A couple of humorous dueling quotes as the week of the Sarah Palin media assault hopefully draws to a close. First up, from Christopher Hitchens in his Newsweek cover story:
"The Palin problem, then, might be that she cynically incites a crowd that she has no real intention of pleasing. If she were ever to get herself to the nation's capital, the teabaggers would be just as much on the outside as they are now, and would simply have been the instruments that helped get her elected. In my own not-all-that-humble opinion, duping the hicks is a degree or two worse than condescending to them.
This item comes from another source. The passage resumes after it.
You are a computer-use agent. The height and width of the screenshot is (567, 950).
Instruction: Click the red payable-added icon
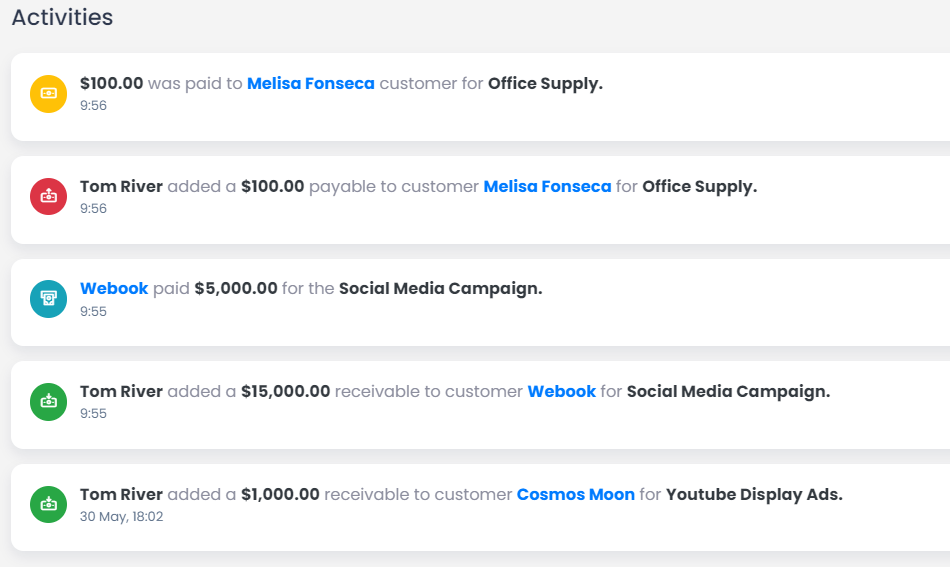coord(48,196)
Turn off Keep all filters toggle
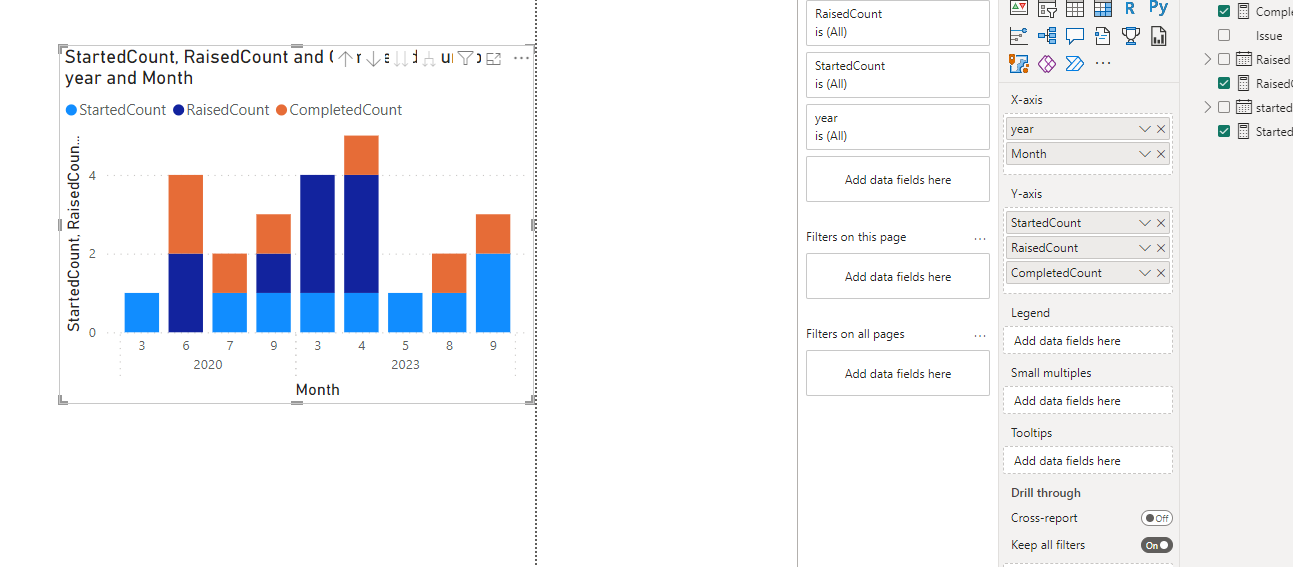This screenshot has width=1293, height=567. click(1157, 545)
This is not a small matter for the Republican Party. (And again: it was senior Republican operatives, and not jeering liberals, who told my Vanity Fair colleague Todd Purdum about the hectic atmosphere, of hysteria and collapsing scenery, that accompanied their lame attempt to present Sarah Palin as plausible during the last campaign.) The United States has to stand or fall by being the preeminent nation of science, modernity, technology, and higher education. Some of these needful phenomena, for historical reasons, will just happen to concentrate in big cities and in secular institutions and even—yes—on the dreaded East Coast. Modernity can be wrenching, as indeed can capitalism, and there will always be 'out' groups who feel themselves disrespected or left behind. The task and duty of a serious politician, as Edmund Burke emphasized so well, is to reason with such people and not to act as their megaphone or ventriloquist. Sarah Palin appears to have no testable core conviction except the belief (which none of her defenders denies that she holds, or at least has held and not yet repudiated) that the end of days and the Second Coming will occur in her lifetime. This completes the already strong case for allowing her to pass the rest of her natural life span as a private citizen."
And Palin's response to such criticism -- any criticism really, as from what I've read of her book (and no, I didn't pay for it), much of it, not surprisingly, is about settling petty personal vendettas:
"These are probably some lonely people, some shallow people who want to take a shot like that and we need to pray for these people."